Social Scoring As the New SEO

Change in my Klout score over 30 days

Lately I have noticed that Klout is getting a lot of traction in discussions about social media. It may be that there is just more coverage, or the name has started to penetrate to more users, or the idea of social scoring is becoming more interesting to marketers. It’s also possible that I am keyed into it because I don’t really believe the scoring model is truly accurate. On this last point, you can see my blog post from Tuesday, Does Your Klout Score Mean Anything? to understand my skepticism.

My skepticism was not assuaged when I noticed that my Klout dashboard (yes, I finally signed up) claims that my score has gone up 2 points in the last 30 days, justified by the handy plot Klout provides of that same period, even though I know 30 days ago my score was 7 points lower (I took a screen capture). It appears that after I added my Facebook and LinkedIn profiles to Klout, it retroactively adjusted my score. Which sounds very much like revisionist history and further erodes my confidence in Klout’s platform.

Despite this clearly math-free scoring model, Mashable opened an article (with the technically accurate, but still unfortunate page address of klout-gate) last week with this unsurprising statement:

Your Facebook influence, as measured by Klout, will determine your access level to select brand pages on Facebook — and it could net you perks.

This weekend The New York Times published Got Twitter? You’ve Been Scored where it examines the scoring trend and what it means for consumers.

Companies with names like Klout, PeerIndex and Twitter Grader are in the process of scoring millions, eventually billions, of people on their level of influence […] [T]hey are beginning to measure influence in more nuanced ways, and posting their judgments — in the form of a score — online.

The New York Times article takes it a bit further and outlines specific examples in the real world where a Klout score can have an impact on the perks, benefits and discounts a consumer might receive from brands:

More than 2,500 companies are using Klout’s data. Last week, Klout revealed that Audi would begin offering promotions to Facebook users based on their Klout score. Last year, Virgin America used the company to offer highly rated influencers in Toronto free round-trip flights to San Francisco or Los Angeles. In Las Vegas, the Palms Hotel and Casino is using Klout data to give highly rated guests an upgrade or tickets to Cirque du Soleil.

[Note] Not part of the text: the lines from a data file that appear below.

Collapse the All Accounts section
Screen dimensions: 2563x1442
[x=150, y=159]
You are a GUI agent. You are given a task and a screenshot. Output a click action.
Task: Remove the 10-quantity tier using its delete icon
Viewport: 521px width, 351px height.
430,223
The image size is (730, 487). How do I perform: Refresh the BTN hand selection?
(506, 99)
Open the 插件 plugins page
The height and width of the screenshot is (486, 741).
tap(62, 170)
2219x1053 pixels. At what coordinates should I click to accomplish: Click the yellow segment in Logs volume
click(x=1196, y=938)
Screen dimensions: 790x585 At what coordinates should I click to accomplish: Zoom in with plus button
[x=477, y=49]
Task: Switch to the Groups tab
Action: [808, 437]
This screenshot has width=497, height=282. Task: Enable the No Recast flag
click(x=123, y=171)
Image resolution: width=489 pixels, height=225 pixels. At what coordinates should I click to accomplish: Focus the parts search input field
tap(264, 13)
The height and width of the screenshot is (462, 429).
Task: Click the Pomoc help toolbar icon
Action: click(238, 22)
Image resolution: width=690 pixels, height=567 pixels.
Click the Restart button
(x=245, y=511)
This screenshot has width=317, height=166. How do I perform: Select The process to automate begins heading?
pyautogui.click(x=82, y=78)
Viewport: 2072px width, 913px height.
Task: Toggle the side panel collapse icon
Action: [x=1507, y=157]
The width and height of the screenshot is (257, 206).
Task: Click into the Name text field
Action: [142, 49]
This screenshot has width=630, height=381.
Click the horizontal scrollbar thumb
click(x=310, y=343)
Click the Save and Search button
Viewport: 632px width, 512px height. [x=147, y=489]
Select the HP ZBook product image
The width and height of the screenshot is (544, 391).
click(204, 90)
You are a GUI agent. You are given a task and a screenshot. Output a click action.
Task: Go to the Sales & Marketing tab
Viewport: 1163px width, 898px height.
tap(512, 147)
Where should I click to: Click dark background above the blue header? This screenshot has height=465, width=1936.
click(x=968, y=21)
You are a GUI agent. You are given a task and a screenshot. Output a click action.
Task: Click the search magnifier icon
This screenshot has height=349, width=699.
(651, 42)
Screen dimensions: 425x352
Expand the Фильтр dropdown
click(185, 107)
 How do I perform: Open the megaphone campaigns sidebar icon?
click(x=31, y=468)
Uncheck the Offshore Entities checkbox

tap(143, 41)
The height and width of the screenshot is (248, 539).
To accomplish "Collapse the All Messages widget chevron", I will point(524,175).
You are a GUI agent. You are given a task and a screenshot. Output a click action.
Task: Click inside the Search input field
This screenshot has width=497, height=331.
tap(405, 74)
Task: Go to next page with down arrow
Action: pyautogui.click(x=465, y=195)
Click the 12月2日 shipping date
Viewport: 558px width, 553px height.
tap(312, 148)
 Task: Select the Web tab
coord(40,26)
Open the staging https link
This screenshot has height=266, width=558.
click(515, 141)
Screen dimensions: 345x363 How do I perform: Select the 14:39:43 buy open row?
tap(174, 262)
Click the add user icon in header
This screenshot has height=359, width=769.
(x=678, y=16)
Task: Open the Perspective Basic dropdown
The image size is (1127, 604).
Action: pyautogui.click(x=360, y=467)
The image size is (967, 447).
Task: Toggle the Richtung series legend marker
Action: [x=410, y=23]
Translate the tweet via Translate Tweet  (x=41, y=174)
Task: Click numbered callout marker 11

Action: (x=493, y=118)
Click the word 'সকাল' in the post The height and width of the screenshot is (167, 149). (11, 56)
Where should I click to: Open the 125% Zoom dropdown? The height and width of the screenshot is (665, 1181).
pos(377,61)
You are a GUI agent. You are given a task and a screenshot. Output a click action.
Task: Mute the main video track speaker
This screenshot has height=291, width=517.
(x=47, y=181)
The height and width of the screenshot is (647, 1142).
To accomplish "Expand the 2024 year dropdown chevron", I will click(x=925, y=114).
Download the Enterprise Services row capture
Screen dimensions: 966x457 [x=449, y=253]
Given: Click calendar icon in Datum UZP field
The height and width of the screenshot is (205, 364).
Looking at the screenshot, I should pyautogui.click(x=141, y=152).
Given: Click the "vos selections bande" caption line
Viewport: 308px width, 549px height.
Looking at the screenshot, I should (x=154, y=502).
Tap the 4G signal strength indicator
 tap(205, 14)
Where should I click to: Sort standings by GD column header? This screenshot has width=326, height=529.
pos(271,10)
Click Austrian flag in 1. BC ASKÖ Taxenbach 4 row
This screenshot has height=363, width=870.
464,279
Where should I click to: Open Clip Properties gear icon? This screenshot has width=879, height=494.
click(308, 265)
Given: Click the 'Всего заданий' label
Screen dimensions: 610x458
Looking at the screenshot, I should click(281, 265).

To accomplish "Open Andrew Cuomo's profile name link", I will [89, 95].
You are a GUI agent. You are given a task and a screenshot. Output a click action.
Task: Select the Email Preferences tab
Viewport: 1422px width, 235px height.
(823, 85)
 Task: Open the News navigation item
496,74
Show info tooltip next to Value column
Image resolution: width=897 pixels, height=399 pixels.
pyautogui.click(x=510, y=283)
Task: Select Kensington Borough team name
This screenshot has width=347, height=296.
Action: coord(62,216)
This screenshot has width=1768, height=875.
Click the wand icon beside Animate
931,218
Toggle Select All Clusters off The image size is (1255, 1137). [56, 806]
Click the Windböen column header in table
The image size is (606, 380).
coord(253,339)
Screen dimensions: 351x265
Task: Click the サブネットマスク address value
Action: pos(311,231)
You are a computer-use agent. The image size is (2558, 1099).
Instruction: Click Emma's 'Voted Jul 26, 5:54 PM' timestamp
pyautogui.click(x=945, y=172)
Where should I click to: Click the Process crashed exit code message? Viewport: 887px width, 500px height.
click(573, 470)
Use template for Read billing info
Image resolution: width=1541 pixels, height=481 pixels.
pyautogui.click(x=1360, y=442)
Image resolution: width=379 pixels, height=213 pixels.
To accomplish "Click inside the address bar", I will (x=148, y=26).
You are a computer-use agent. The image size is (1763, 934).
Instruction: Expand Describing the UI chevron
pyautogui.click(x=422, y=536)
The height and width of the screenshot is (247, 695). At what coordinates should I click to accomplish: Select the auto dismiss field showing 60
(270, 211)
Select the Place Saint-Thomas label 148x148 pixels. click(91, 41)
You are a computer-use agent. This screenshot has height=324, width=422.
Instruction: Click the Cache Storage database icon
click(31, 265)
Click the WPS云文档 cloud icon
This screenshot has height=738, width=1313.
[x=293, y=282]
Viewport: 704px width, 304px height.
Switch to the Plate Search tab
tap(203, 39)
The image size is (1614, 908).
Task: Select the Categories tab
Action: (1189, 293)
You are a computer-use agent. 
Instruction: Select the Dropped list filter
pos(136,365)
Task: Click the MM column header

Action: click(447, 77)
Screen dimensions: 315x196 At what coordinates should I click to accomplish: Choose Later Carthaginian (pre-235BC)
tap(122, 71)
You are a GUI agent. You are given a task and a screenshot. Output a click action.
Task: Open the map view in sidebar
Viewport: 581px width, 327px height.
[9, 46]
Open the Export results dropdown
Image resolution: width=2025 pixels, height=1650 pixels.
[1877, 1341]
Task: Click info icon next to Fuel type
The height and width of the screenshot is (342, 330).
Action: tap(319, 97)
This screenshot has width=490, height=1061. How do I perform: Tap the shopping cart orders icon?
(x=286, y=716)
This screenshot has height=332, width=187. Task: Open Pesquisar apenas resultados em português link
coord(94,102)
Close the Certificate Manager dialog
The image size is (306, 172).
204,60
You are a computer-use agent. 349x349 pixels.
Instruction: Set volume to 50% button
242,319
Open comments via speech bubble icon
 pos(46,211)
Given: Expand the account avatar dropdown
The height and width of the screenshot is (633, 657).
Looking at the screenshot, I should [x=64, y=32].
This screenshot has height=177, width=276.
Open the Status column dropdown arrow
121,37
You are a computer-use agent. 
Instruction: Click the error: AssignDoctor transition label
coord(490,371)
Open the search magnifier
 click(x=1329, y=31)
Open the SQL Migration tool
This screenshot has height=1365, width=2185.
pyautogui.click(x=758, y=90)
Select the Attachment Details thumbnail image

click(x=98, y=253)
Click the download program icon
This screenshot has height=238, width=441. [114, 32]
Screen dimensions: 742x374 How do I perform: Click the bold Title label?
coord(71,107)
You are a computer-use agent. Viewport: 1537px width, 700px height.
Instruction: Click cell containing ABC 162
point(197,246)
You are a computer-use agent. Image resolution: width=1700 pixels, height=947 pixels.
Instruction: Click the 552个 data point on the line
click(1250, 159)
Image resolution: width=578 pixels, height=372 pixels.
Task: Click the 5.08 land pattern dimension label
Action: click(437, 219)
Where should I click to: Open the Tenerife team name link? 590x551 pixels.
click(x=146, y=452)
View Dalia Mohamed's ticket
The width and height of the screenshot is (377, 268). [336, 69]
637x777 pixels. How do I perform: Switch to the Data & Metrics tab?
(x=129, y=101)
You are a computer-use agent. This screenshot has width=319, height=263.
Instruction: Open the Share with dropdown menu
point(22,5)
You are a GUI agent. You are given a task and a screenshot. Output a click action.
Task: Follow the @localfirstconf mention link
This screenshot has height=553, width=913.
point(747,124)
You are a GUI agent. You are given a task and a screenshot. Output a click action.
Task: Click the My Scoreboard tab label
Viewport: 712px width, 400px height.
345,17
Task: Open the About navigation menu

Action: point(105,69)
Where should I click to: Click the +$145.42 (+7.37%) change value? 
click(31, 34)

While I believe this has significant parallels to SEO in its early days, the key difference is that this impacts individual consumers, not organizations trying to promote their web sites. The direct correlation with a tangible cost (whether by discount or freebie) also appeals to an individual more readily, since you don’t need an accountant and a balance sheet to figure out the benefits.

Since Klout score is partly driven by your Twitter follower count, Twitter replies, Twitter retweets, Facebook friends and comments, and now LinkedIn activity (with the promise of Foursquare in the future), we can expect to see the recent scourge of Twitter follower guarantees (among others) make a comeback. Within a company, you might have an individual tasked with wading through these detrimental sales pitches, but the average consumer who wants a discount at a hotel might not understand that a promise of thousands of Twitter followers may ultimately guarantee a significant reduction in one’s “score.”

If you read this blog, then you are either technically capable, fancy yourself a social media expert, or think you know something about SEO (or you’re my mom — Hi Mom!). Now would be a good time to take those skills and try to help your friends and family. Look for the same trends we saw in SEO spam (“Submit your site to hundreds of search engines!”) and social media spam (“Twitter followers guaranteed!”), only with promises tweaked to the new target market (consumers).

Just as some companies wear their Google Page Rank with pride (or shame), we may start to see individual people do the same with the per-person analogue — their social influence score.